Mantova, Possanzini incanta: lo manda De Zerbi
Il tecnico dei biancorossi, in vetta al girone A, è stato per sei anni alla corte dell'allenatore del Brighton: regala spettacolo con un calcio frizzante
Sei anni di apprendistato alla corte di Roberto De Zerbi per poi mettersi in proprio e presentarsi come un allenatore della nouvelle vague: contenuti tecnici, calcio propositivo e coraggioso, il risultato da acquisire attraverso il gioco. A 47 anni Davide Possanzini non è tra gli allenatori più giovani del panorama italiano, ma nel ruolo di capo allenatore è un foglio ancora bianco sul quale scrivere capitoli di novità tattiche. L’impatto a Mantova è stato quello di un uomo che si sente al posto giusto nel momento giusto per proporre le sue idee. Presa in mano una squadra che per buona parte dell’estate ha dovuto attendere il ripescaggio, sta rivitalizzando un ambiente depresso dall’ipotesi di dover ripartire dalla D per la terza volta negli ultimi 13 anni, lasso di tempo in cui ci sono stati due fallimenti del club. Mantova però sa riconoscere quando c’è un progetto tecnico e societario che merita e si è riaccesa col calcio di Davide Possanzini, che dopo 11 giornate ha portato i virgiliani in vetta solitaria (26 punti, + 3 su Triestina e Padova) nel girone A.
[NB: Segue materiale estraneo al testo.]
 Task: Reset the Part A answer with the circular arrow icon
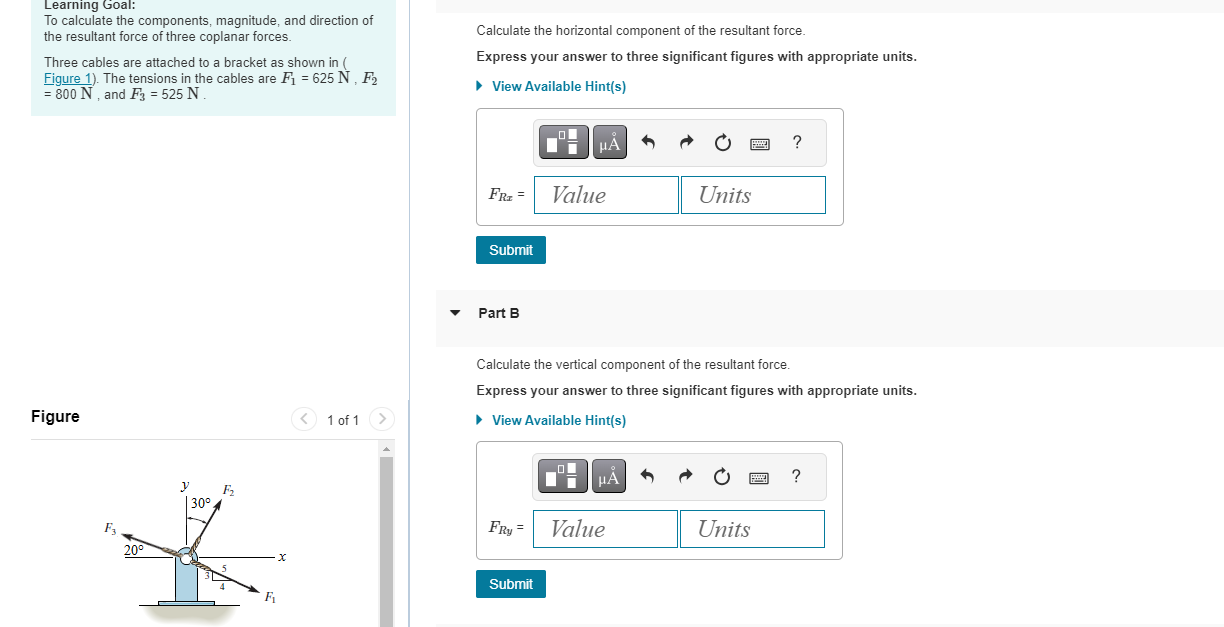(722, 142)
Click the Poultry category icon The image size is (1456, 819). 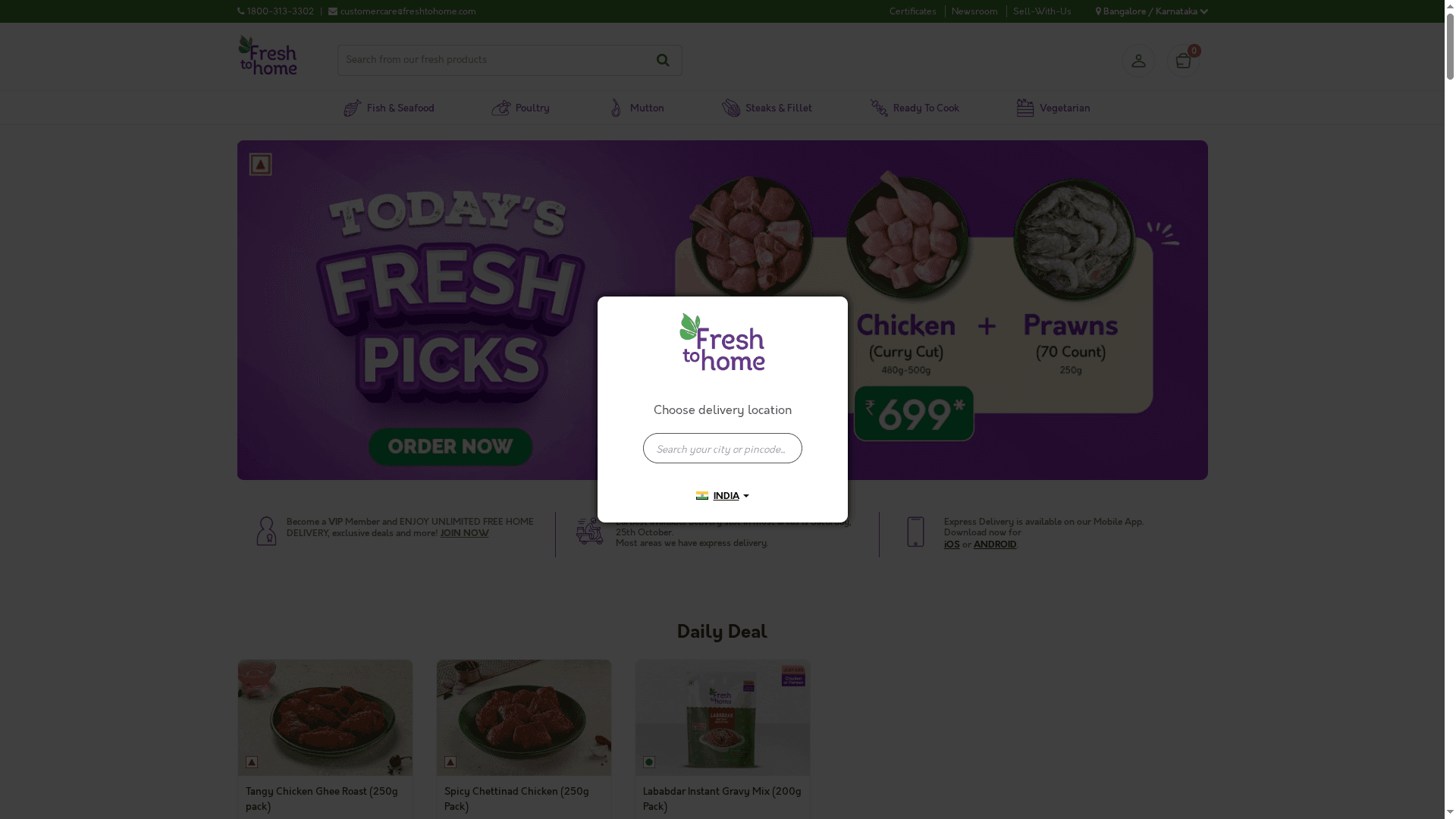(501, 108)
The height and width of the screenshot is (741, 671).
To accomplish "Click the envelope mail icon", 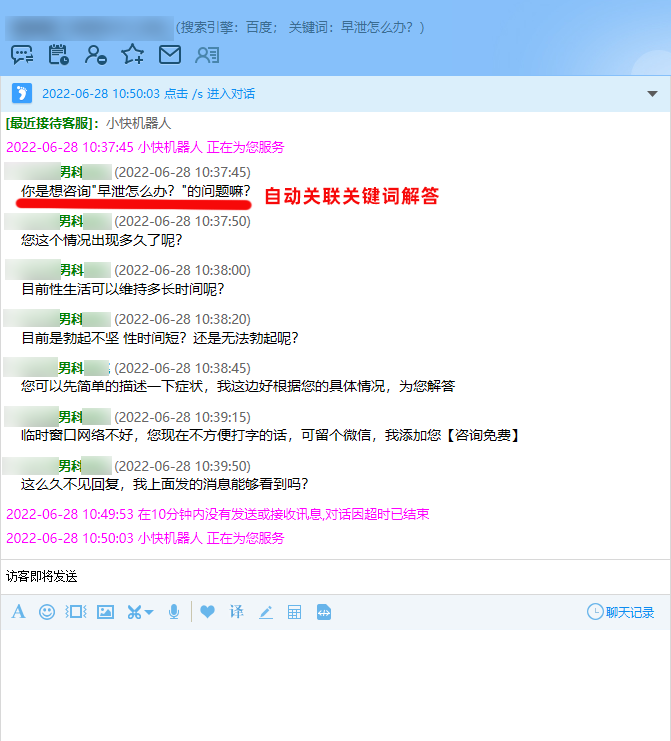I will [x=170, y=55].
In 5 mesi, dalla retrocessione al sogno di ritrovare quella B che manca dal 2010 (4 anni prima la finale playoff persa con il Torino). Secondo miglior attacco e seconda miglior difesa, a Possanzini i numeri interessano il giusto. Il suo calcio deve portare al dominio della partita, al possesso palla superiore all’avversario, ma solo se conduce ad azioni pericolose e al gol. Serie aperta di tre vittorie consecutive, 13 punti nelle ultime 5 partite, solo la Triestina è riuscita a fermare la corsa del SuperMantova del Possa. Il suo 4-3-3 prevede una variazione sul tema: si difende a 4, ma si costruisce a 3. Si prende qualche rischio partendo dal basso per trasformarlo in vantaggi nella metà campo avversaria. Il sistema possanziniano non prevede un vero bomber. Poteva essere Monachello, ma è ancora a secco, spicca Galuppini (un falso nueve) con 3 gol, la Grande Bellezza del Mantova sta nel fatto che 11 giocatori hanno trovato la rete.